Fitch Ratings has published a report looking at the total amount of reported insured and reinsured loss estimates for hurricane Sandy damage that have been announced by insurers and reinsurers since the storm struck the U.S. northeast back in October. Loss estimates have been coming in thick and fast through December and the total amount of reported losses to date is by Fitch’s reckoning over $17 billion. Fitch said they expect the total to reach $20 billion or more.
Fitch base their estimate of $20 billion or more on the loss estimates they’ve seen reported by insurers and reinsurers so far and their insight into who else is left to report estimates and how much the already reported numbers could creep upwards. Fitch note that their expectation is that the final insured industry loss toll will be towards the upper end of risk modellers estimates which peak at $25 billion.

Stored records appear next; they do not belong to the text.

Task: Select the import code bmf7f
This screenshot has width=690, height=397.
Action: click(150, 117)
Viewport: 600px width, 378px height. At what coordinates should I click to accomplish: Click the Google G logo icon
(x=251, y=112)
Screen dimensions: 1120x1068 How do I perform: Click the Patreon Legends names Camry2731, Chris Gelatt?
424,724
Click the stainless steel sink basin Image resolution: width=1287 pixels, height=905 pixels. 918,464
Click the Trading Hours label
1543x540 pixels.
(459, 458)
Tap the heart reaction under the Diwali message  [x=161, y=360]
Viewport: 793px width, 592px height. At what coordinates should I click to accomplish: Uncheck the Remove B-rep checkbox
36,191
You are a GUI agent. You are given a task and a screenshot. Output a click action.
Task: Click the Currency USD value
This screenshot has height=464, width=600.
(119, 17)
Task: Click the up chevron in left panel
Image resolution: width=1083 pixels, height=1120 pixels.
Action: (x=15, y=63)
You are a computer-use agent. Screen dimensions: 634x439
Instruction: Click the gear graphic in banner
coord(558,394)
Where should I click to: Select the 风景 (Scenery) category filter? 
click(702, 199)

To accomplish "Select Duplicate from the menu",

Fitch said in the report that the complexity associated with a storm like hurricane Sandy and the uncertainty surrounding business interruption and flooding claims has made reporting estimates difficult for insurers and reinsurers. There are a number of major insurers yet to report a loss estimate and Fitch suggests that others will increase their estimates somewhat. Fitch said that the industry loss figure could jump by another $5 billion once these are all tallied.
Sandy has been an outsized loss event for auto and marine insurers who have taken large losses from the storm. Other than that the losses have tended to be incurred in commercial lines in greater proportions than personal lines. Primary insurers seem to have taken the lions share of the losses with reinsurers taking a reduced but meaningful share.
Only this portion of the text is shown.